Grimacing at his assessment, I shout, “Hey!”
“It’s not an insult, Bastian. Just a statement. The world needs all types of people. Revel in who you are, accept it, own it.” He sounds like Nate, preaching acceptance of self, neither of which have ever doubted who they are.
“I’m not sure I like that persona. I’m working on remaking myself. I died when Sylvie left. I’m of the opinion if I’m going to come back, it can be as whoever I deem I want to be.”
“At the heart of it, you are who you are. I believe people can always improve upon that, but your heart, your core, that will always be the same.”
“What if the person I’ve been wasn’t who I was at the core? Isn’t it possible the person I want to shape myself into is who I was meant to be?”
“Unlikely. As a child, you don’t know to pretend to be anything but yourself. Most people, although I’m sure not all, don’t have the wherewithal to hide who they are. There are very few able to masquerade as who they want to be versus who they are as a teen. Usually, those who can do it are doing so out of necessity, hiding abuse, that kind of thing.”
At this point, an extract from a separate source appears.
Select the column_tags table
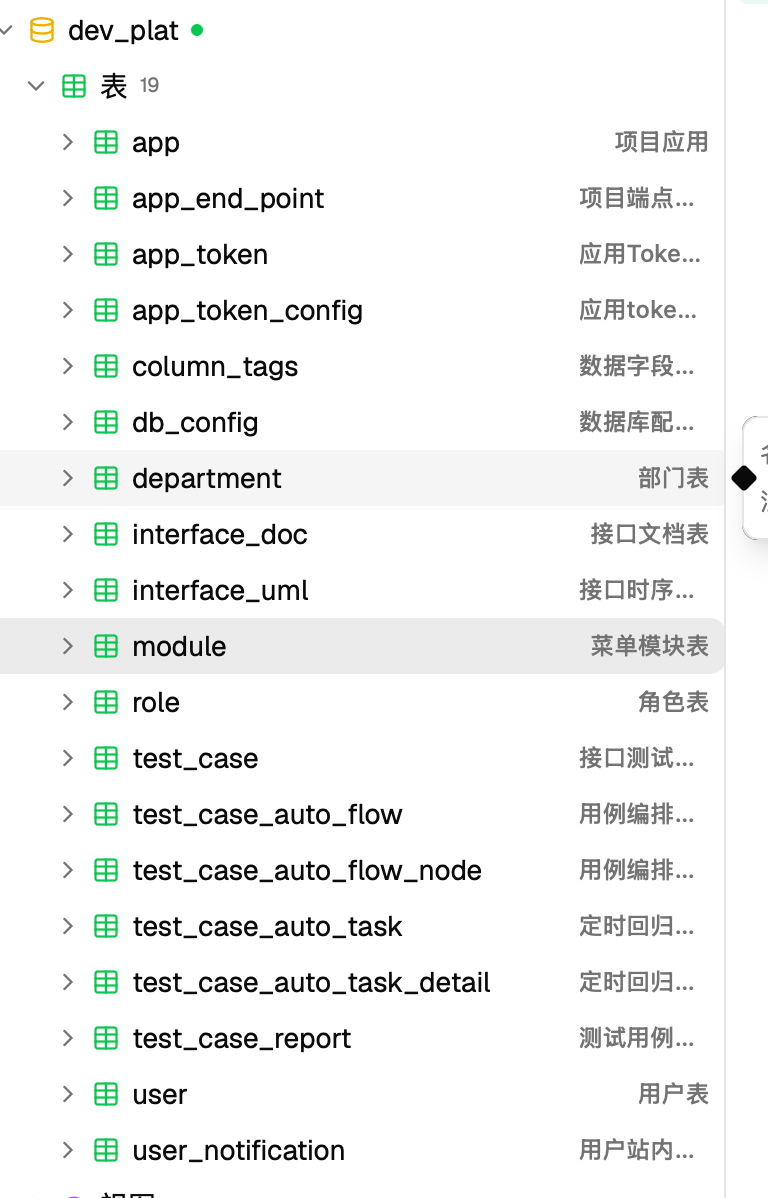This screenshot has height=1198, width=768. (362, 367)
I’m adamant I can be who I choose to be. Life will not define me. Circumstances made me the person I’ve been the last few years. Tha
t’s not who I am at the core. I wonder if I can even identify the person, the true being of who I am, if that person is even visible anymore. I don’t remember much about him. He’s a memory just like Sylvie. So if I lost him, I will find someone new to become. Tomorrow night, I’ll take the next step in that journey.
I still get the nervous butterflies in my stomach every time I know I’m going to see Sera. Getting to spend time with her is like waking up on Christmas morning to a boatload of presents under the tree. There’s so much to explore and enjoy, an endless supply of gifts to unwrap. Regardless of the frequency, she still brings the same excitement to me. I count down the minutes until she arrives, every time.
Watching the clock today is no different, I have a dopey, giddy grin on my face when she greets me, “Hello, Sunshine.” We exchange mutual kisses on the cheek. I could argue the American public should adopt this tradition, which is popular in so many European and Hispanic cultures. It’s so much more personal. Every time I see her, it’s the same greeting, one especially for me. I think she calls me “Sunshine” like an oxymoron.
“Should I even ask where we’re going for lunch?”
Her laughter fills the room. Time seems to slow as her head falls back, her throat bobbing with each round of sound billowing from her chest. It’s a deep throaty laugh one born from pure happiness. “Do you want to go somewhere else?”
“Nah, the café’s fine.” The truth is, I wouldn’t care if she wanted to dine from a dumpster. Just being with her fills my void. The food is a bonus. Whatever it is she loves about the place brings a smile to her face, and that’s all I care about.
She loops her arm in mine as we walk down the street. Talking up a storm about what I’m not sure. I hear the words but am listening more to the melody than the verbiage itself. I could fill my days with these sounds. I know the pain she hides, but somehow, she chooses to show the world a sunny disposition. If she can do it, if she can be someone other than who she is, so can I. She makes a conscious effort to bring happiness to the world, not pity, or shame from her circumstances. If I hadn’t seen the evidence, I would never believe she was anything but content with life, addicted to her world, the arts, the sunshine, and this little cafe.